Malgré tout c'est ce qui est arrivé. Marie est morte et le père de mes enfants a été condamné à huit ans de prison. Un orage médiatique en plus, parce qu'il était un rockstar si honnête et incorruptible, personne n'aurait cru qu'il ferait ça, et que son amoureuse morte était la fille comédienne de la famille célèbre des Trintignant. Je vis là-dedans depuis juillet 2003. Pourtant ce n'est pas mon histoire, je ne suis qu'un personnage secondaire dans tout ça. Comme je défends le mari qui m'a abandonnée, la presse française et l'homme de la rue me voient en mère-courage. Tout le monde nous connaît et (hélas) nous reconnaît, les média français en ont parlé pendant des mois et des années. Notre rue ne désemplit pas de paparazzi. Une folie totale, absurde et insupportable. Na !

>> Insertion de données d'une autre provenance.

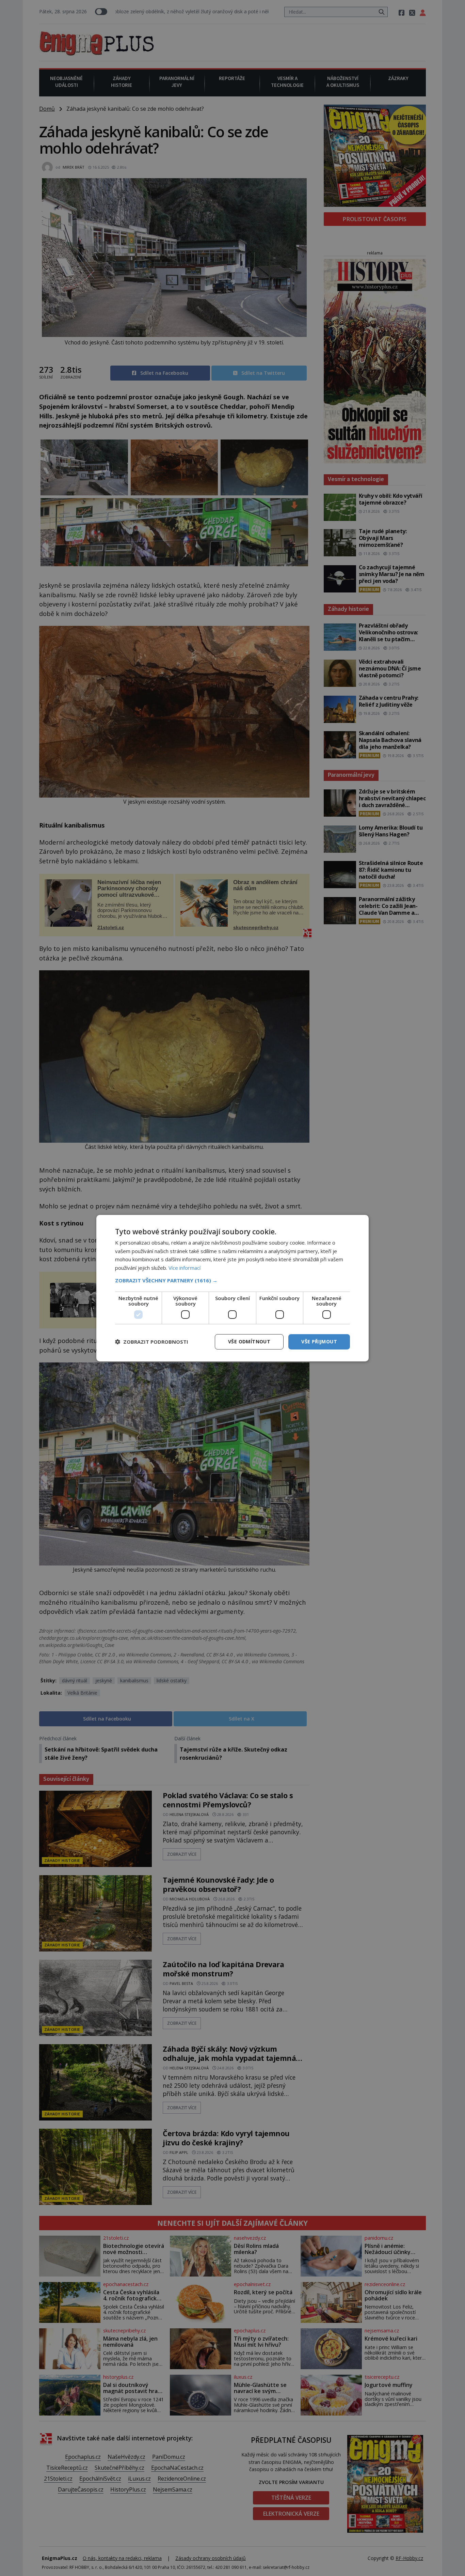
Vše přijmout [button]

Mais cette BD est vraiment incroyablement bonne. Je dois la traduire. […]

Kristina Rady, "Postface de la traductrice"

Satrapi, Marjane Persepolis

Ford. Rády Krisztina Nyitott Könyvműhely Kiadó, 2008 ISBN: 9789639725126


Suite et fin de la traduction demain.

1 commentaire:

  1. Elle a fait des choses au-dessus de l'humain. Elle n'avait plus de forces, après avoir accompli son devoir : sauver son Mari coûte que coûte. Elle avait réussi alors, elle a préféré ne plus rien voir, ne plus rien sentir, ne plus rien entendre de la Meute de Haine, elle qui a écrit que son Homme était quelqu'un d'honnête et d'incorruptible.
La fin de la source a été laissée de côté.